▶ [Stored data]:
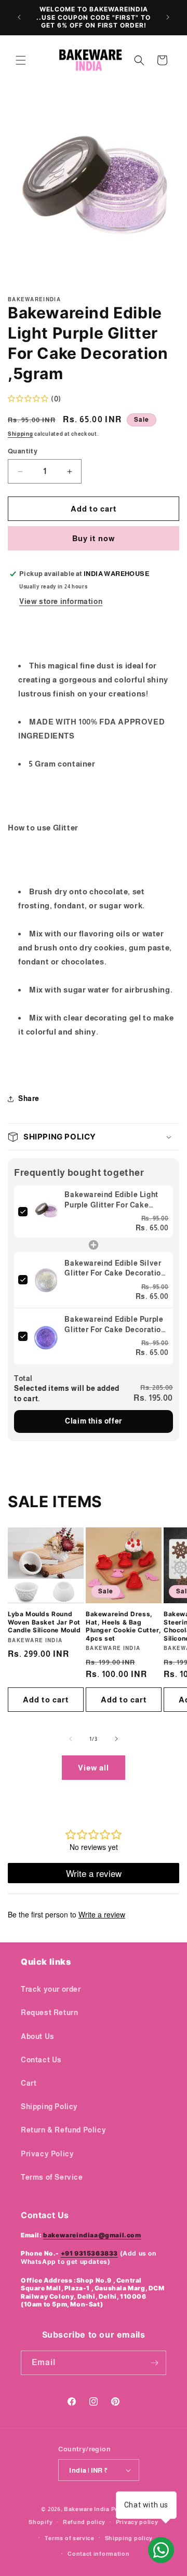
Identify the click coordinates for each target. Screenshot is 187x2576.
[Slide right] (116, 1738)
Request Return (49, 2012)
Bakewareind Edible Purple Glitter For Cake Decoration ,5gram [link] (114, 1325)
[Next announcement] (167, 17)
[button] (20, 60)
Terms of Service (52, 2177)
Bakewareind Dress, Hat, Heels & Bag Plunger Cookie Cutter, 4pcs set (123, 1626)
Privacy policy (137, 2522)
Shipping (20, 434)
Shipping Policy (49, 2106)
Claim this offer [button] (93, 1421)
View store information (60, 601)
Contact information (98, 2554)
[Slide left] (70, 1738)
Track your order (51, 1989)
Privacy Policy (47, 2154)
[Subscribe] (154, 2363)
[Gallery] (93, 192)
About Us (38, 2036)
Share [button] (28, 1098)
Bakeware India (87, 2509)
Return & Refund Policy (63, 2130)
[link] (46, 1211)
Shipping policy (129, 2538)
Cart (28, 2083)
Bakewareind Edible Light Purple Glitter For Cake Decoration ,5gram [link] (111, 1200)
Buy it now (93, 538)
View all (93, 1767)
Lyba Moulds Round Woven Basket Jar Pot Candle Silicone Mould (44, 1622)
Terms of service (70, 2538)
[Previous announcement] (19, 17)
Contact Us (41, 2060)
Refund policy (84, 2522)
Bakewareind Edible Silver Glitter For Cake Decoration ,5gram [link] (114, 1269)
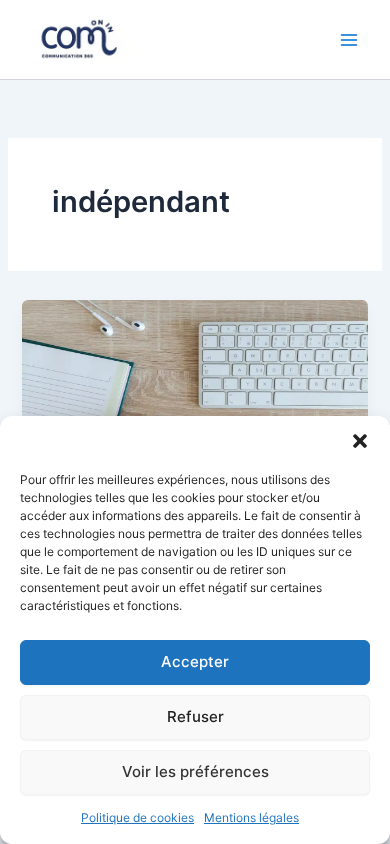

▶ [Exercise brief]: Copy out the lines above exactly, beginning at the one that contains "[button] (20, 60)" and ending at the one that contains "Track your order (51, 1989)".

▶ [Answer box]:
[button] (20, 60)
Terms of Service (52, 2177)
Bakewareind Dress, Hat, Heels & Bag Plunger Cookie Cutter, 4pcs set (123, 1626)
Privacy policy (137, 2522)
Shipping (20, 434)
Shipping Policy (49, 2106)
Claim this offer [button] (93, 1421)
View store information (60, 601)
Contact information (98, 2554)
[Slide left] (70, 1738)
Track your order (51, 1989)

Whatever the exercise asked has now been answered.